Bone and other connective tissue generally derive their structure from an extensive matrix structure. Fibrous bundles that are composed of collagen make up the extensive network that provides bone with tension-resistant behavior. Other materials appear in bone matrixes such as proteoglycans, noncollagenous proteins, lipids and acidic proteins. These materials are associated with a mineral phase consisting primarily of hydroxyapatite and the combination of the materials with hydroxyapatite tend to be poorly crystallized. In other words, bone and tooth minerals are impure forms of hydroxyapatite. In general, the crystals of pure synthetic apatites, geological apatites and many impure synthetically produced apatites are larger and more crystalline than the biological crystals of bone, dentin, cementum and cartilage. The crystals of bone, dentin and cementum are very small, irregularly shaped, very thin plates whose rough average dimensions are approximately 10 to 50 angstroms in thickness, 30 to 150 angstroms in width, and 200 to 600 angstroms in length.

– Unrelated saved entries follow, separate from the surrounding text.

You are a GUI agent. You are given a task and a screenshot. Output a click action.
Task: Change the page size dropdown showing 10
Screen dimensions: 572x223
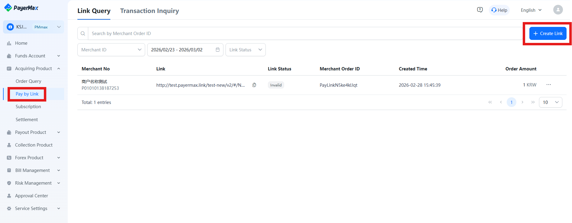tap(550, 102)
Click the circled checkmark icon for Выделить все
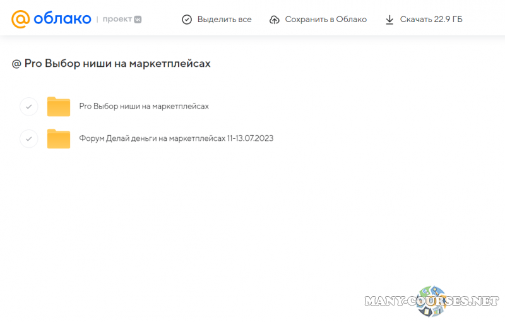Screen dimensions: 505x322 pos(187,20)
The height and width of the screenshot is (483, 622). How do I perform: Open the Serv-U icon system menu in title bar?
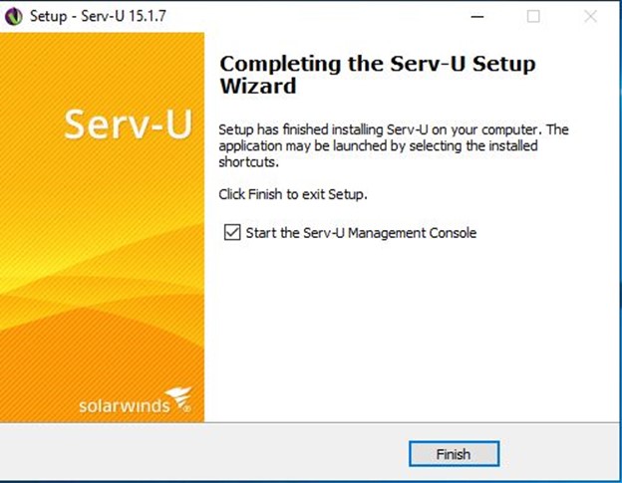click(x=14, y=16)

When bone undergoes fracture or degradation, bone tissue undergoes remodeling, which is a process that occurs in mammals wherein bone tissue is continuously renewed throughout the life of those mammals. The process of remodeling occurs through the interplay of osteoblasts (bone forming cells) and osteoclasts (a large multinucleate cell found in growing bone that resorbs bony tissue, such as in the formation of canals and cavities).
There are diseases that affect the remodeling of bone such as osteoporosis. Osteoporosis is a systemic disease of the whole organism, which is essentially expressed by an imbalance of bone formation (i.e., the catabolic pathways of the osteoclasts predominates over the metabolic pathway of the osteoblasts). In other words, the anabolic and catabolic bone restructuring processes are reversed, and more bone material is decomposed by an osteoclastic activity, than is grown by the osteoblastic activity.
One means of attempting to control this reversal of bone formation rate is to deliver systemically effective substances. These include, for example, bisphosphonates and hormone preparations, which may aid in accelerating (or at least maintaining) the bone formation rate, but in the process may also lead to adverse side effects at other parts of the patient. Accordingly, to limit the use of these potentially threatening therapies, it is desirable to find bone substitute materials that not only acts as a bone substitute substance or filler, but that also operate upon surrounding bone cells in such a way that it increases and/or induces the metabolic processes (while slowing catabolic processes), so that the excessive osteoclastic activity is attenuated and osteoblastic activity (the in-growth of bones) is increased.
Thus, much research has been performed on developing different bone filling cement formulations to aid in treating bone diseases such as osteoporosis. The use of these bone cement formulations may be used when performing surgery. There are many types of surgery in which bone cement formulations may be used. For example, back surgery, which includes but is not limited to vertebroplasty and/or kyphoplasty, is a type of surgery where bone cement(s) is/are used.
Researchers and physicians have developed cement formulations that contain calcium phosphate. Calcium phosphate is a material that is used in bone cement that is known to enhance the accretion (growth) of bone to a non-biological surface. When bone cements containing calcium phosphate are used as bone void fillers, the calcium phosphates replace living bone through the bone cascade and remodeling process. Although calcium phosphate cement formulations increase accretion, there are instances where it is desirable to further increase accretion to reverse bone catabolism or wherein a bone injury has occurred.
The rate of replacement and resorption in bone is a function of a plurality of factors, including but not limited to the crystallinity of the bone cement formulations as well as its porosity.
The formulations that are presently in use as bone cements may contain either one or the other of the requisite crystallinity or porosity or neither. However, the bone cements that are used for replacement and resorption tend to lack both adequate crystallinity and porosity. That is, the bone cement formulations may have adequate crystallinity but inadequate porosity or may have adequate porosity but inadequate crystallinity. However, to date, bone cements that have both adequate crystallinity and porosity have not yet been developed. Having adequate porosity means having adequate macroscopic pores of varying sizes and densities that allow for efficient bone remodeling. Moreover, having adequate macroscopic pores of varying sizes can increase bone accretion. Without being bound by a particular theory regarding increased porosity, it is believed that increasing surface area of the bone cement formulation may allow osteoblastic cells to better perform their metabolic function. In particular, an increase in variably sized macroscopic pores may result in enhanced accretion. Moreover, without being bound to a particular theory, it is believed that the bony defects that are created by the macroscopic pores also allow blood to better absorb and provide avenues for the entrance of growth factors and BMP (bone morphogenic protein).
Accordingly, bone filling cement with improved crystallinity and/or porosity may be desirable in various medical applications.